Explained: What are preferences and why do they matter
WITH the Queensland election campaign in full swing, you have probably been hearing and seeing a lot about preferences and how-to-vote cards.
While you may have learned a little bit about Australia's preferential voting system in school, it is easy for the everyday person to get confused about the whole process.
This election is one of the most important in recent history, so it is important your vote matters.
To make things easier, the Daily Mercury has put together a handy guide explaining everything you need to know about the voting system.
What does preferential voting mean?
In the Queensland election, you must number all boxes in order of your preference - this system of voting is called full preferential voting.
FPV means numbering every box on the ballot paper in your preferred order.
Why do you need to number every box?
Your vote can only be counted if you number every box.
If a ballot paper isn't completed correctly, it's called an informal vote, which does not contribute to the election result.

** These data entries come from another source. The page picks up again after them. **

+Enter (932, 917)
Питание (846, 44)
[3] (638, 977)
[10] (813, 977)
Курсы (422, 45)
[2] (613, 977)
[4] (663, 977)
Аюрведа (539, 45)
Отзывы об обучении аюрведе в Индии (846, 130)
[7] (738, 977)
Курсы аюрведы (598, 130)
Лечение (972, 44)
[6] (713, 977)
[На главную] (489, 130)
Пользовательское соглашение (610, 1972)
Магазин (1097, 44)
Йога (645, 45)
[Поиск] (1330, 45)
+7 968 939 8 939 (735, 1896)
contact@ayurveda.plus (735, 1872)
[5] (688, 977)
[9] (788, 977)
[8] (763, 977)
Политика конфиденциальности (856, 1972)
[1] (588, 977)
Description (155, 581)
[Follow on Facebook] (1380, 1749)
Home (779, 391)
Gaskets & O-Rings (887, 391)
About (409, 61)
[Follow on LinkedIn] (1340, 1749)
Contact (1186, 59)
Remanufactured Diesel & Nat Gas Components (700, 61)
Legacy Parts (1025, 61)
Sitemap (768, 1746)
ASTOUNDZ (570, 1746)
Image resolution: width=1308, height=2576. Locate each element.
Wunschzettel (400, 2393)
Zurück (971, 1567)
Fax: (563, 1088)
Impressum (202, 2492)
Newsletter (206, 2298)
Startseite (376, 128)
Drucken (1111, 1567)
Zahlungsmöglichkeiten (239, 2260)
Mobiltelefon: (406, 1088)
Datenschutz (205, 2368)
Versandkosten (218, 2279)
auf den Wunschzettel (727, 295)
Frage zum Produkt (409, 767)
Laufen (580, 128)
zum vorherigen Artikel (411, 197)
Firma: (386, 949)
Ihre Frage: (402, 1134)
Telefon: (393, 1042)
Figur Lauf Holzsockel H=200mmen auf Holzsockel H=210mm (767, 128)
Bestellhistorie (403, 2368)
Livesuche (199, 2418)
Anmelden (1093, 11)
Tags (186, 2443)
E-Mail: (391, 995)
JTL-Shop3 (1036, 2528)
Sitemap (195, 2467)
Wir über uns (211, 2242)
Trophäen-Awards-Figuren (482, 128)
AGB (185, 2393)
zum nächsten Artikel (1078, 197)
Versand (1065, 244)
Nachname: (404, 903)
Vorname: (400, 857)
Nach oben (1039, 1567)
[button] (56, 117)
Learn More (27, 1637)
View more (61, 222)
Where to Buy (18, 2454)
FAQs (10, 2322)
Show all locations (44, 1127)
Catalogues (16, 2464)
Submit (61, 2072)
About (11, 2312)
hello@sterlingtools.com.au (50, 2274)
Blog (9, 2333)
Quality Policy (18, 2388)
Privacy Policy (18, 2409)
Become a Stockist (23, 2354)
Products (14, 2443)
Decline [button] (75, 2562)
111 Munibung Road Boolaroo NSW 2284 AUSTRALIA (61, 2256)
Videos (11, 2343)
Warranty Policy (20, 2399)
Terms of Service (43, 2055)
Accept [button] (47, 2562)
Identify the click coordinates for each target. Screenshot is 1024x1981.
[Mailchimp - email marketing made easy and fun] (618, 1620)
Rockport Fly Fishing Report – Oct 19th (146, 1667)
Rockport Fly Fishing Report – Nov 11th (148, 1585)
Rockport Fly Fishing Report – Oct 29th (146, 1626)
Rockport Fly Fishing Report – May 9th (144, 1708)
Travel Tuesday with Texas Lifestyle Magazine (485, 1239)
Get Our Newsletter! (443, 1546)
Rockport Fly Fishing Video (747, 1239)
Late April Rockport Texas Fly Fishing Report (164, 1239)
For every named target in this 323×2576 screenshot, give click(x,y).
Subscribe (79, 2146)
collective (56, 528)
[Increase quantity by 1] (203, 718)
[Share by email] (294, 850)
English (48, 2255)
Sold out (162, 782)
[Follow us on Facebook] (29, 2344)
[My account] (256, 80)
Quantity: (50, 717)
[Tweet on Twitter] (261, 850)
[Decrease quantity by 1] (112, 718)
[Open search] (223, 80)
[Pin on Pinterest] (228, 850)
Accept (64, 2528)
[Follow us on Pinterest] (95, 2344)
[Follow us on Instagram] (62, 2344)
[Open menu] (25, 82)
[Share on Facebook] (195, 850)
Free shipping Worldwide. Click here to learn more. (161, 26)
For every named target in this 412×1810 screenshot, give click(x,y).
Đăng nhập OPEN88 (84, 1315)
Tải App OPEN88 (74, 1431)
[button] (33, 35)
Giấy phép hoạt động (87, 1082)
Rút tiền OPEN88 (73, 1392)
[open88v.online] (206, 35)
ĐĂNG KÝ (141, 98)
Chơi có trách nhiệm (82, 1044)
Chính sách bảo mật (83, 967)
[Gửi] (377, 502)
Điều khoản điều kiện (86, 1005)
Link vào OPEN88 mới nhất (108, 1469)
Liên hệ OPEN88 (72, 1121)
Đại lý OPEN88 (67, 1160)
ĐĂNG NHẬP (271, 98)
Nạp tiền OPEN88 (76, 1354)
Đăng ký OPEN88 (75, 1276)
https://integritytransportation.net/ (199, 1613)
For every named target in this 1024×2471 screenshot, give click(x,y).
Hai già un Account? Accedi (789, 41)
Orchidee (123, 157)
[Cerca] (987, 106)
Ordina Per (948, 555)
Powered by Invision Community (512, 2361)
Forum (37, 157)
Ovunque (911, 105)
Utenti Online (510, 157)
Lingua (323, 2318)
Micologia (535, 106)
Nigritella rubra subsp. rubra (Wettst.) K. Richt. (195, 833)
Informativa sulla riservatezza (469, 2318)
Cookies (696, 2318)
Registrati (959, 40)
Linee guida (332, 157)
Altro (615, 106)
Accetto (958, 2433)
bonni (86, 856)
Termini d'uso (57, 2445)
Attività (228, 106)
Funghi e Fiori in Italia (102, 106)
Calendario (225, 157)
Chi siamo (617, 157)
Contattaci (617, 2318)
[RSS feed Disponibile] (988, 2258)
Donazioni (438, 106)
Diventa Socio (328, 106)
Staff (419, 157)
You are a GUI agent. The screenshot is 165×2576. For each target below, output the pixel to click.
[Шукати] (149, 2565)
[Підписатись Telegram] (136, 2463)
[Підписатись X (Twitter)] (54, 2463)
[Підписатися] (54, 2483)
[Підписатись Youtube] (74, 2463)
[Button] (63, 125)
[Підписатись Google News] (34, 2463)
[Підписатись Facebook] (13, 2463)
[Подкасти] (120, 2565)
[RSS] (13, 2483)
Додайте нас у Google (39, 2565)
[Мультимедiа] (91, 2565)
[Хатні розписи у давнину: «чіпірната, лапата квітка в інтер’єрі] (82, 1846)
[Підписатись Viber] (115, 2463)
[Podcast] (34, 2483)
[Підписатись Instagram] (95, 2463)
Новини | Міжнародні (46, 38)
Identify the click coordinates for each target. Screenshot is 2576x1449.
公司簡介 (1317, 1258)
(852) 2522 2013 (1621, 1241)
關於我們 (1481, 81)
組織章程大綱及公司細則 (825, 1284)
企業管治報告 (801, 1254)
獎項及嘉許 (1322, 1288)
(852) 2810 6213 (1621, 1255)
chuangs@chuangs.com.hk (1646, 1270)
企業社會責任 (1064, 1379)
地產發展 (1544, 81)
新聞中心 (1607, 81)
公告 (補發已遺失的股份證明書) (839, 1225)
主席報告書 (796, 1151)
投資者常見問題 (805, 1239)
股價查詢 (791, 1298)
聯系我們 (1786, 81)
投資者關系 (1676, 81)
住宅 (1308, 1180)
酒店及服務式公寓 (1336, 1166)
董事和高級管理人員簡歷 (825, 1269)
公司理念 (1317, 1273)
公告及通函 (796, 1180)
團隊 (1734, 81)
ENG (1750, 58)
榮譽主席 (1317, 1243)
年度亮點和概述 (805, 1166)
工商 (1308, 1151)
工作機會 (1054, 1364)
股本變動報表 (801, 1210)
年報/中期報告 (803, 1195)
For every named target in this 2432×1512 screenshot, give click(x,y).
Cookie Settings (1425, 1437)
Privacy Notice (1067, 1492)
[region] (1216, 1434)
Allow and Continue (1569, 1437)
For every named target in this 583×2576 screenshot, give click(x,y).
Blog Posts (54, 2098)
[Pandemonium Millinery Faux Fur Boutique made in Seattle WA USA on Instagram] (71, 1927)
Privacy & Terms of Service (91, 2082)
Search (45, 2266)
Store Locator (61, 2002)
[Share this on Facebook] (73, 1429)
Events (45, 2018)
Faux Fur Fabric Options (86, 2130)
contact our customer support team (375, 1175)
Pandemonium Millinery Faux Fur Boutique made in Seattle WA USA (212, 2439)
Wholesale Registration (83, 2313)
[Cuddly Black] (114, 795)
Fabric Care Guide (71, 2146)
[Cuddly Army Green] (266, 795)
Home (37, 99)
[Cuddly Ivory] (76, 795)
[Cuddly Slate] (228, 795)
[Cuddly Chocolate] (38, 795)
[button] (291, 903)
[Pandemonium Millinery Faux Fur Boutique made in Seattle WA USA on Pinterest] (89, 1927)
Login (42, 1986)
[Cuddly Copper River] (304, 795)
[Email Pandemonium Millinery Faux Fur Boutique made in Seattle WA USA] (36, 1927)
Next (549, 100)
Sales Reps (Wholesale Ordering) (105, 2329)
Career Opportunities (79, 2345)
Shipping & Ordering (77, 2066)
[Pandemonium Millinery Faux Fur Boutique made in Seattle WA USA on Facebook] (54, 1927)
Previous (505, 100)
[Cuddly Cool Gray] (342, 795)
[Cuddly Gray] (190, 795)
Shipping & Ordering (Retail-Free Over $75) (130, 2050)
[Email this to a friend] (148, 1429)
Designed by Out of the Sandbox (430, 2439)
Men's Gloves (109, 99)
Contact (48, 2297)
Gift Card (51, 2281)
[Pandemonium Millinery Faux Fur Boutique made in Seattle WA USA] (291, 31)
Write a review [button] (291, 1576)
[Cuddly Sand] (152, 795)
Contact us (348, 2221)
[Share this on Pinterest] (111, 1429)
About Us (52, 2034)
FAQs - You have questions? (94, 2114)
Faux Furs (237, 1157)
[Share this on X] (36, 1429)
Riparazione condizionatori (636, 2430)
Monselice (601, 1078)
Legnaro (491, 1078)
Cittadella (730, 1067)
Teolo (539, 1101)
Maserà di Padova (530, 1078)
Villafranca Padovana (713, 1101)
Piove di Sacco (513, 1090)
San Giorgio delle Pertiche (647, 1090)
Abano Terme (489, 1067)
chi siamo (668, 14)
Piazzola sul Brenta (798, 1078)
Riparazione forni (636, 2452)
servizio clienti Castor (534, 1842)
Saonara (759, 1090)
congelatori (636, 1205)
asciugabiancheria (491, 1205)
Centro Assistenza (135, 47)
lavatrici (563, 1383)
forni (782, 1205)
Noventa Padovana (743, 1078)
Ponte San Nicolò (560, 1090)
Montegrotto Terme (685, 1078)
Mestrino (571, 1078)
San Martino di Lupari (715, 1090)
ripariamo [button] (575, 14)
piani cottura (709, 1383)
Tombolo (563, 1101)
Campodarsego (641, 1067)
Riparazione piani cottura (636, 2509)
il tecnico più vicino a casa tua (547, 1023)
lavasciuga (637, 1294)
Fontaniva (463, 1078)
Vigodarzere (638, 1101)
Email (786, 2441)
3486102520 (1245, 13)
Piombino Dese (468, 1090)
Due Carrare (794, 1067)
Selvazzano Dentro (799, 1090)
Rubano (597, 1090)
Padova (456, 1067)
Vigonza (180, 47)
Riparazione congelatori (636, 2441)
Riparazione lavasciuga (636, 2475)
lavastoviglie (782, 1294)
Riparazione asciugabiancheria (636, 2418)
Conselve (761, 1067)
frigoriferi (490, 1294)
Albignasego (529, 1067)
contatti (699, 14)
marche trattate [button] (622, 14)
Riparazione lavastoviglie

Election officials count first preferences by looking for the number one (1) next to a candidate's name and allocating the vote to that person.
Next, the person with the lowest number of first preference votes is eliminated from the count and their second preferences are allocated to the remaining candidates.
Then, the next person with the lowest number of votes is eliminated and their preferences are distributed.
This process of elimination continues until just two candidates remain and one has the majority of votes.
The successful candidate is declared once the result is clear.
Then what are how-to-vote cards?
How-to-vote cards are commonly used by political parties and candidates as a recommendation to voters.
However, voters do not need to follow this and can number boxes on their ballot paper according to their own personal preferences.
Voters can also choose to follow the how-to-vote card offered by the candidate they support.
For example, on a ballot paper with five candidates, you can put a number 1 on the box next to the name of the candidate you support the most, continuing this process until you reach the number 5, which would indicate the candidate you support the least.
What impact will preferences have on the upcoming election?
University of Queensland political expert Chris Salisbury said in past elections, the majority of preferences from minor parties such as One Nation, Katter's Australia Party and United Australia Party have flowed to the LNP.
"In seats where you have got seven, eight or nine candidates, that is going to make the race to the finish for the top two hard to pick and that's where the order of preferences will determine the successful candidate," Dr Salisbury said.